Ghana: Allow us to Run 'Planting for Food and Jobs' - CSIR to Govt

The Deputy Director General of the Council for Scientific and Industrial Research (CSIR), Professor Marian Dorcas Quain, has appealed to government to allow the research centre run its flagship agricultural programme, Planting for Food and Jobs.

She said the research centre, which was the foremost national science and technology institution in the country, had the human capacity and logistic to ensure the sustainability of the programme.

"As I speak, the CSIR has developed several crop varieties and we do not want it to be an academic exercise that we develop a variety and it sits there, because we want the varieties to go out.

"We all heard of the Planting for Food and Jobs, and since we have developed several crop varieties we would be able to meet and exceed the programme if the government provides us with the funding to run the programme," she said.

Professor Quain said this in Accra, at a roundtable discussion which brought together experts from the business and industry, universities and research sector, on how they can collaborate to drive innovation and knowledge transfer.

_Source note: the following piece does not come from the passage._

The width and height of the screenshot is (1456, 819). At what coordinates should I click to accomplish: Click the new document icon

It was organised by Heritors Labs, and the Research and Innovation System for Africa (RISA), to discuss and brainstorm on a comprehensive means of supporting programmes and as well enhance capacity building in the research development and ecosystem.

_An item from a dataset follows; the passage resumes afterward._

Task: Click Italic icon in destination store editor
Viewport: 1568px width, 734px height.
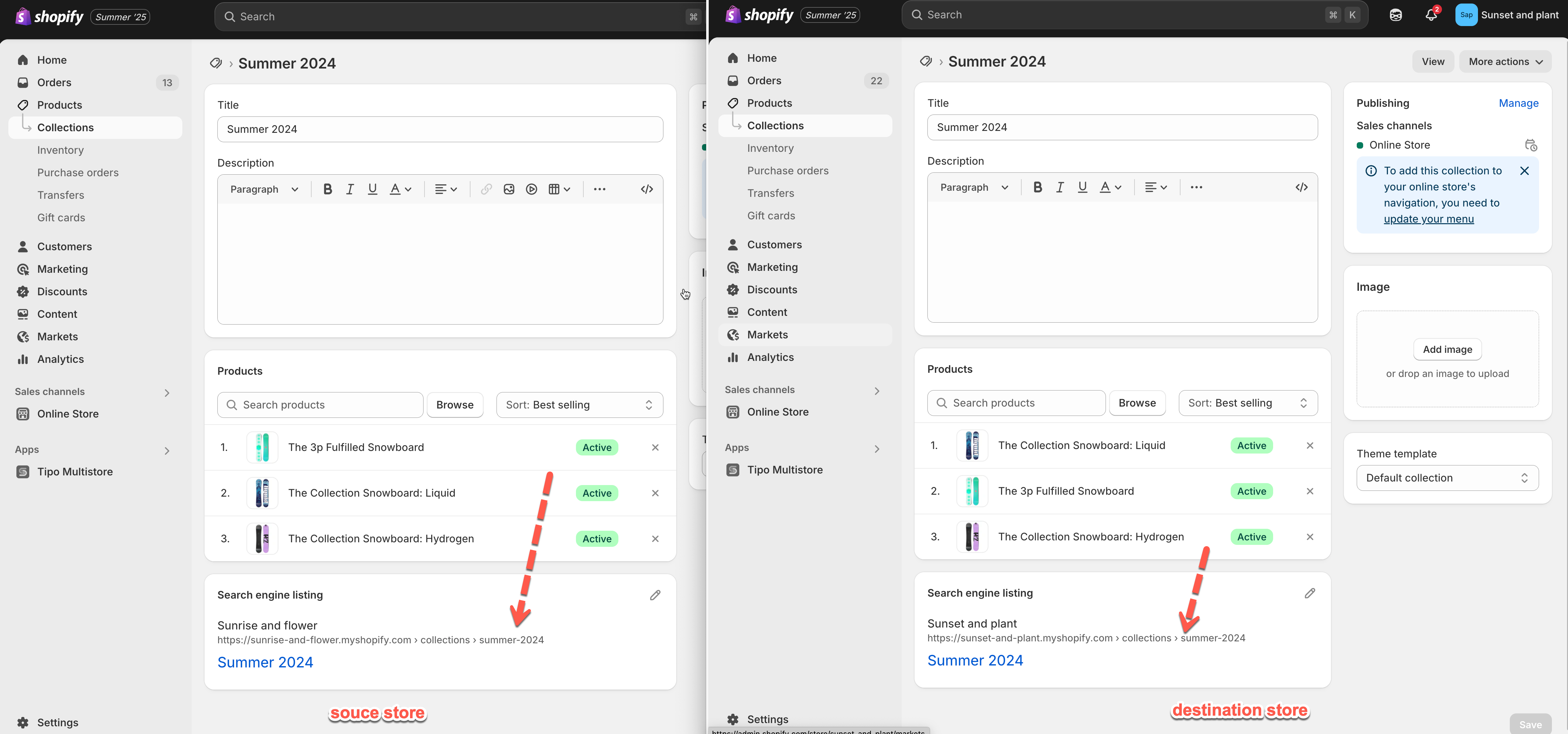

Professor Quain said the CSIR had identified some areas locally that they would like to research, but did not have the funding to venture into those areas.

She said although the CSIR received international funding from development partners, the development partners set the research questions on areas that the funding should be channelled.

"Every year we send our budgetary request to the government through the Ministry of Finance, and we get some monies, but we get just like one per cent of our budget," Professor Quain said.

The Chief Executive Officer of the Association of Ghana Industries, Mr Seth Twum Akwaboah said that, following the high production cost and taxes, industries in the country do not have adequate funding for research.

He advocated tax relief for industries who had invested huge monies into research, since such research development would help them develop new products and services.

The Chief Executive Officer of the Private Enterprise Foundation, Nana Osei Bonsu, on his part, called for a strong collaboration between thegovernment and the private enterprises in funding research for national development.